Ribeirão Pires informa que 137 profissionais de educação inclusiva estão envolvidos no processo de aprendizagem nas escolas municipais, no entanto, não especificou os cargos. Mauá não enviou as informações até o fechamento da reportagem. Já entre as escolas estaduais, há atualmente 375 profissionais da Educação Especial distribuídos no ABC, incluindo professores do atendimento domiciliar, itinerante da educação especial, do ensino colaborativo, da sala de recurso etc.
Descumprimento da Constituição
Ao RD, o advogado especialista em direitos da infância e juventude e membro da Comissão da Criança e do Adolescente da OAB SP, Ariel de Castro Alves, avalia que, infelizmente, casos de falta de profissionais de apoio são frequentes na região e em todo País. A falha descumpre a Constituição Federal, o Estatuto da Criança e do Adolescente e as legislações específicas de proteção e inclusão de pessoas com deficiência.

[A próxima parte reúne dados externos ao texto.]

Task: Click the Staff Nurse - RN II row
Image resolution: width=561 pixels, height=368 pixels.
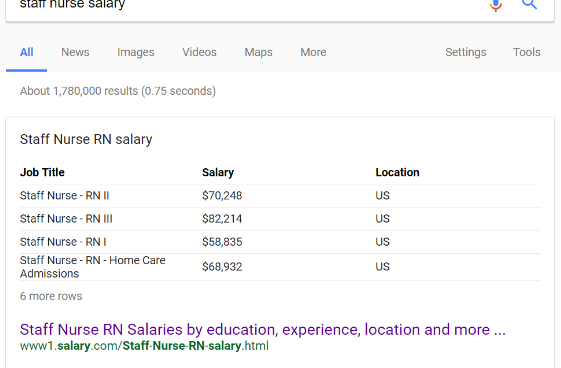Action: [280, 196]
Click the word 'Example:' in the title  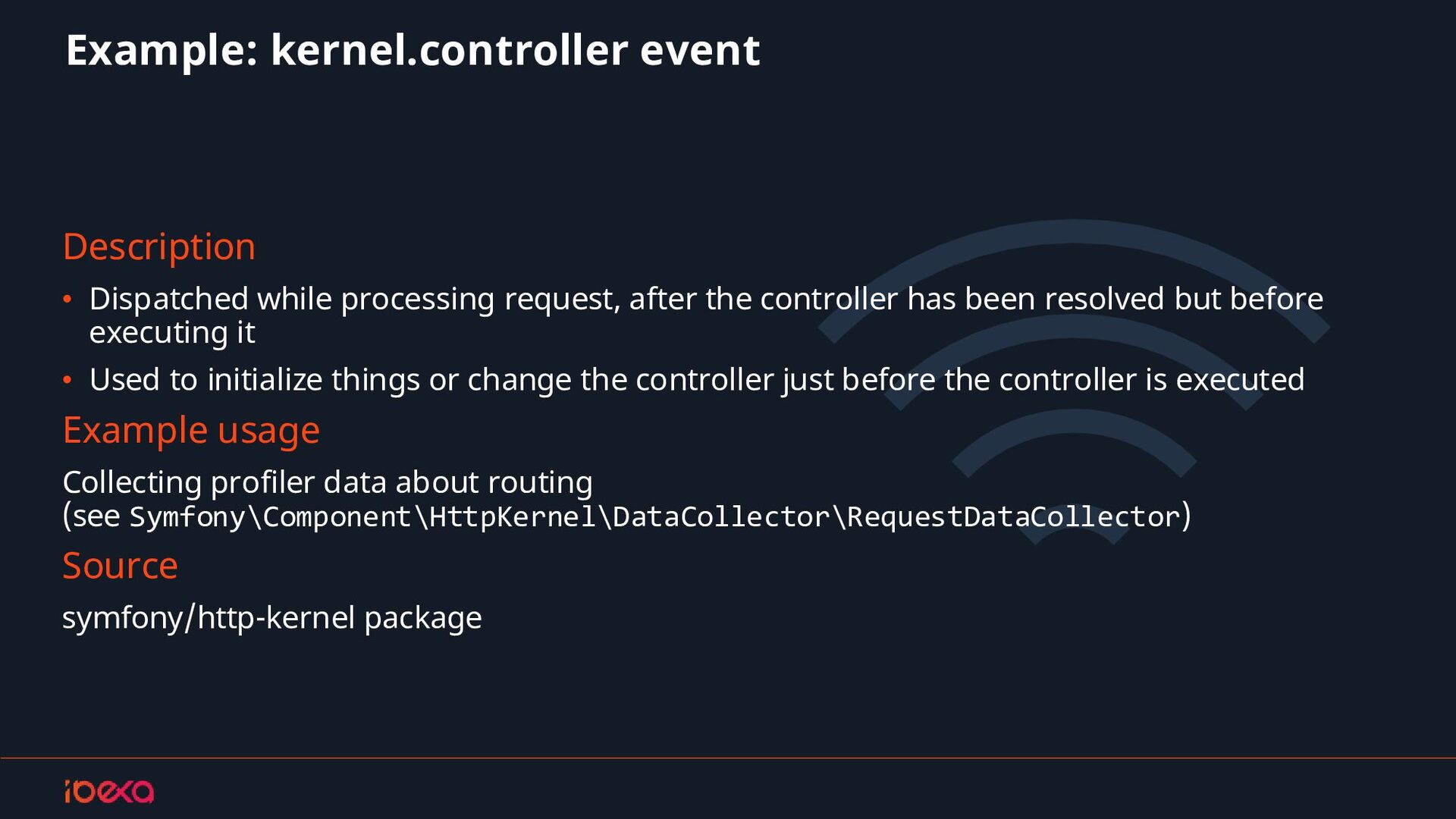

“As escolas do Estado, em geral, são mais precárias e com menos estrutura de trabalho e pessoal se compararmos com as escolas municipais. Muitas vezes as crianças são incluídas no ensino fundamental dos municípios, mas são excluídas no ensino médio”, afirma. Em alguns casos, o advogado diz que os alunos acabam conseguindo vaga e profissional de acompanhamento mediante a liminares judiciais obtidas pelas Defensorias Públicas, Promotorias de Justiça ou advogados particulares.
Crime previsto no Estatuto da Criança e do Adolescente
No caso da falta do atendimento especializado, de vagas ou atendimento precário sem profissionais de acompanhamento e apoio, Ariel afirma que os dirigentes de escola podem responder pelo crime previsto no Estatuto da Criança e do Adolescente. “A não oferta de vagas e não atendimento adequado podem gerar a responsabilização dos gestores, por meio de ações civis públicas, que podem resultar no afastamento dos gestores púbicos dos cargos que ocupam e ações de improbidade administrativa, por descumprimento de leis e obrigações”, ressalta.
O advogado cita ainda que a legislação brasileira de inclusão já tem quase 10 anos, tempo suficiente para os poderes públicos se adaptarem, garantirem a inclusão das crianças e adolescentes com deficiência nas escolas. “As famílias que não conseguem a inclusão dos filhos nas escolas, por falta de vagas, de profissionais de apoio e acompanhamento, ou mesmo de acessibilidade aos prédios, devem procurar os conselhos tutelares, que possuem poder legal de requisitar atendimentos, serviços e vagas em serviços públicos”, orienta. Também podem procurar as promotorias da infância e juventude ou defensorias públicas, para realizar requisições, mediações ou mesmo ingressarem com ações judiciais contra as prefeituras e governo estadual.
Mais profissionais
Para 2024, a Secretaria de Educação do Estado informa que já no 2º semestre contratará 400 novos profissionais de apoio para compor o quadro de atendimento de estudantes com TEA e com outras deficiências na inclusão social, educacional e no acompanhamento das aulas.
Em relação as escolas municipais do ABC, São Caetano informa que neste ano já houve ampliação no quadro de profissionais com 260 profissionais e a previsão é que cheguem mais 20 em maio, totalizem 280. Além disso, serão abertas 250 vagas para estagiários na rede. Santo André realizou concurso para agentes de inclusão escolar e, no momento, faz a chamada dos aprovados, mas não foi informada a quantidade. Já São Caetano está com concurso em andamento.
Os demais municípios não informaram novos investimentos para 2024 na área.